Thursday, December 07, 2006

DevX News

Using Mozilla Firefox's built-in Password Manager to keep track of your browser's passwords? It makes site logins faster but it also could help malicious sites steal your passwords.

The bug, which has been known to Mozilla for at least 10 days, remains unpatched and exploits as well as a proof of concept exist in the wild.

"I was shocked today to find an in-the-wild phish that uses nothing more than cross-site forms, and also extracts information from the Password Manger!" Security Researcher Robert Chapin wrote in a November 12th e-mail posted in the bugzilla bug tracking system.

"The underlying method was so obvious that it should have raised multiple warnings," Chapin continued. "There were none at all."

The flaw allows a maliciously crafted page to auto-fill a form with credentials intended for another site. Apparently, there is no warning in Firefox 2.0 or previous versions that the credentials are being pulled for the wrong site and submitted to a third party.

Details of the flaw first became public this week. Mozilla developers do not yet have a fix.

"Since this bug is an in-the-wild attack we're not protecting anyone by hiding the details anyway," Mozilla developer Daniel Veditz wrote in a bugzilla entry. "Up to now, browser makes have focused on user convenience and assumed sites with valuable passwords would be well-written. But they have bugs just like we have bugs so we might have to be more defensive."

Solutions? Surf carefully. Or just don't use the feature until a fix comes out. Security outfit (FriST) recommends that users disable the "Remember passwords for sites" feature in the Options menu.

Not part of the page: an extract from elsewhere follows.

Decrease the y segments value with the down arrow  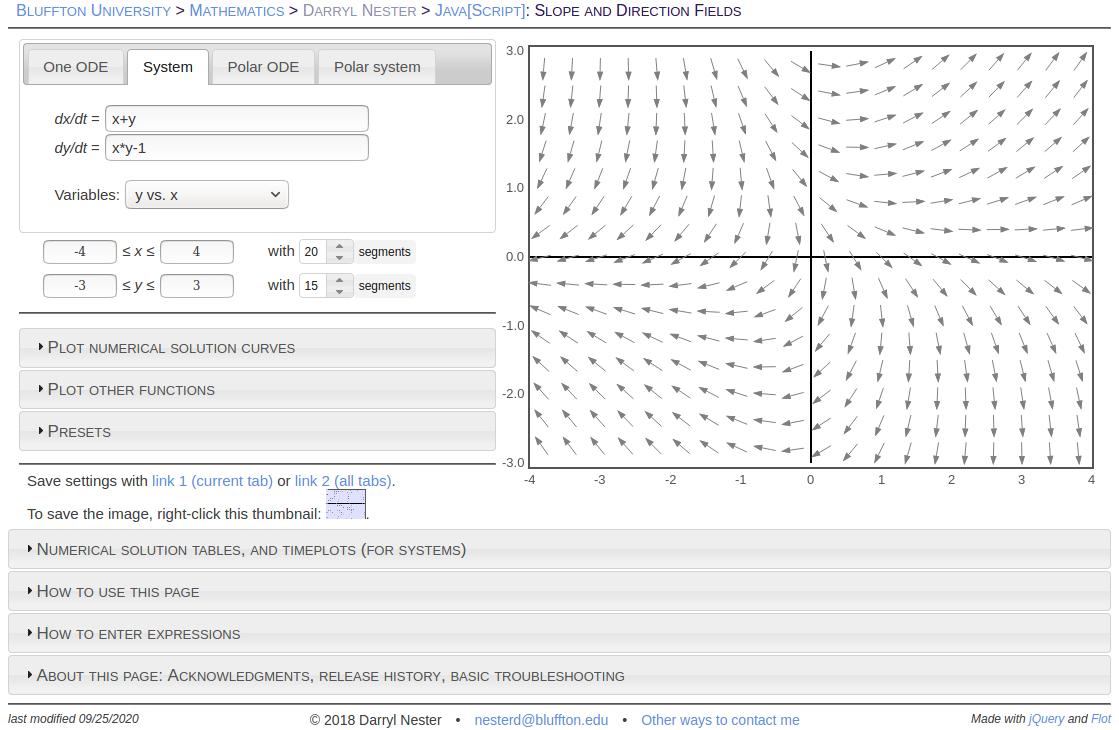[x=340, y=291]
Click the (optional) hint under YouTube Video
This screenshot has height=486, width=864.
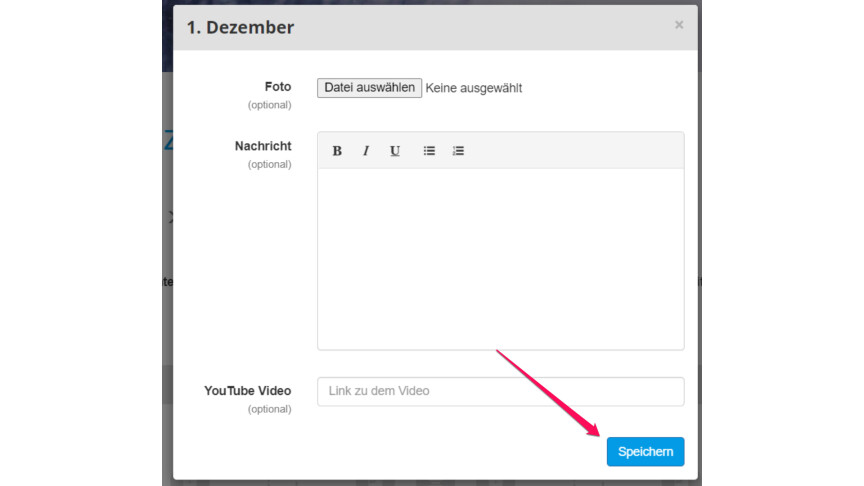269,409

Wednesday, December 06, 2006

Closer ties for Mozilla, Linux programmers

Programmers from Red Hat, Novell and the Mozilla Foundation have pledged closer cooperation to ease technical obstacles that exist today, work planned to result in versions of the Firefox browser tailored for different versions of Linux.

The browser on Linux is currently in a sad state of affairs," said Red Hat's Chris Aillon on his blog Monday, complaining that different versions of Linux incorporate different variations of the browser source code and that the generic version released by Mozilla won't run on newer Linux versions such as Fedora Core 6, released in October.

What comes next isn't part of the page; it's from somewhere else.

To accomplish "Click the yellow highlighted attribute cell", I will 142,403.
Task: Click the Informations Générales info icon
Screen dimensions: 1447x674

Likewise, Mozilla programmer Mike Connor said on his blog, "Historically, there has been a great deal of tension between mozilla.org and the Linux distros ("distributions" such as Fedora, Debian, Ubuntu or OpenSuse), notably over maintenance of branches, divergence between distros, and lack of sustained communication between the groups."

Connor, Aillon and Robert O'Callahan from Novell sat down with others at the Firefox Summit to figure out what should be done. The programmers agreed on a more formal code-sharing relationship and assigned responsibilities for maintaining Linux-related code.

"The big change is that the distros, Red Hat, Ubuntu, Novell, etc. will now have much more say over what happens with the Linux bits," Aillon said. And Connor said Mozilla will encourage use of distribution-specific versions of Firefox by pointing to those versions from its download page.

"It is hoped that the proposed changes will drive a stronger and more balanced partnership among Mozilla contributors and enable the Linux community to work more closely with the Mozilla community. More importantly, we believe this will drive a bigger focus on creating a better Linux user experience for everyone," Connor said.